--- START DATA RECORDS ---
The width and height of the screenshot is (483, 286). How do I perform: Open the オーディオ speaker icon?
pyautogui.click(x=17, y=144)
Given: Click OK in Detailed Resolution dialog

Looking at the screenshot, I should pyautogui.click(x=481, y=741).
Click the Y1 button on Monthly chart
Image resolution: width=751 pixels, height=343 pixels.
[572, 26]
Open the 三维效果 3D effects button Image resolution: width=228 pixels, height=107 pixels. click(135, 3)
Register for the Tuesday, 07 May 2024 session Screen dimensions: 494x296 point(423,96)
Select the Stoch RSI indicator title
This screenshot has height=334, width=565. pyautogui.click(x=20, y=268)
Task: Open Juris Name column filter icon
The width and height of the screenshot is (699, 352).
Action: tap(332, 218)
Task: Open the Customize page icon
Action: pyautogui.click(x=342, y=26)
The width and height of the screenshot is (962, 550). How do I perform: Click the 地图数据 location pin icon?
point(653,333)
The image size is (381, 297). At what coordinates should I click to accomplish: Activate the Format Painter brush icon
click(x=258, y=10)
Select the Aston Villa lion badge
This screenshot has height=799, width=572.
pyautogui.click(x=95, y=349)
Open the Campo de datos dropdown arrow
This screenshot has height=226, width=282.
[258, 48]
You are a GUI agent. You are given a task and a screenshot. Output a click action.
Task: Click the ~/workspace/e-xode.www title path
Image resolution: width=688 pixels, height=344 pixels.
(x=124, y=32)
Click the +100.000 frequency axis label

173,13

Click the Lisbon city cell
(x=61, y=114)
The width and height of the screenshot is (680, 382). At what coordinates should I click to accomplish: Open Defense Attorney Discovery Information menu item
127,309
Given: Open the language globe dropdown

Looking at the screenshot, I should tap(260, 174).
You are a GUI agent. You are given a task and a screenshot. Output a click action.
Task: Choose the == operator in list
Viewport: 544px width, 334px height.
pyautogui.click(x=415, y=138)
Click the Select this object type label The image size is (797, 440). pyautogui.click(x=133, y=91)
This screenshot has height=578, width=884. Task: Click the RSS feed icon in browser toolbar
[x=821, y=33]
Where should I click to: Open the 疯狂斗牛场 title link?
--- END DATA RECORDS ---
GOAL:
Reproduce every one of the records above word for word, leaving nothing out and changing nothing.

TASK OUTPUT:
The width and height of the screenshot is (483, 286). How do I perform: Open the オーディオ speaker icon?
pyautogui.click(x=17, y=144)
Given: Click OK in Detailed Resolution dialog

Looking at the screenshot, I should pyautogui.click(x=481, y=741).
Click the Y1 button on Monthly chart
Image resolution: width=751 pixels, height=343 pixels.
[572, 26]
Open the 三维效果 3D effects button Image resolution: width=228 pixels, height=107 pixels. click(135, 3)
Register for the Tuesday, 07 May 2024 session Screen dimensions: 494x296 point(423,96)
Select the Stoch RSI indicator title
This screenshot has height=334, width=565. pyautogui.click(x=20, y=268)
Task: Open Juris Name column filter icon
The width and height of the screenshot is (699, 352).
Action: tap(332, 218)
Task: Open the Customize page icon
Action: pyautogui.click(x=342, y=26)
The width and height of the screenshot is (962, 550). How do I perform: Click the 地图数据 location pin icon?
point(653,333)
The image size is (381, 297). At what coordinates should I click to accomplish: Activate the Format Painter brush icon
click(x=258, y=10)
Select the Aston Villa lion badge
This screenshot has height=799, width=572.
pyautogui.click(x=95, y=349)
Open the Campo de datos dropdown arrow
This screenshot has height=226, width=282.
[258, 48]
You are a GUI agent. You are given a task and a screenshot. Output a click action.
Task: Click the ~/workspace/e-xode.www title path
Image resolution: width=688 pixels, height=344 pixels.
(x=124, y=32)
Click the +100.000 frequency axis label

173,13

Click the Lisbon city cell
(x=61, y=114)
The width and height of the screenshot is (680, 382). At what coordinates should I click to accomplish: Open Defense Attorney Discovery Information menu item
127,309
Given: Open the language globe dropdown

Looking at the screenshot, I should tap(260, 174).
You are a GUI agent. You are given a task and a screenshot. Output a click action.
Task: Choose the == operator in list
Viewport: 544px width, 334px height.
pyautogui.click(x=415, y=138)
Click the Select this object type label The image size is (797, 440). pyautogui.click(x=133, y=91)
This screenshot has height=578, width=884. Task: Click the RSS feed icon in browser toolbar
[x=821, y=33]
Where should I click to: Open the 疯狂斗牛场 title link?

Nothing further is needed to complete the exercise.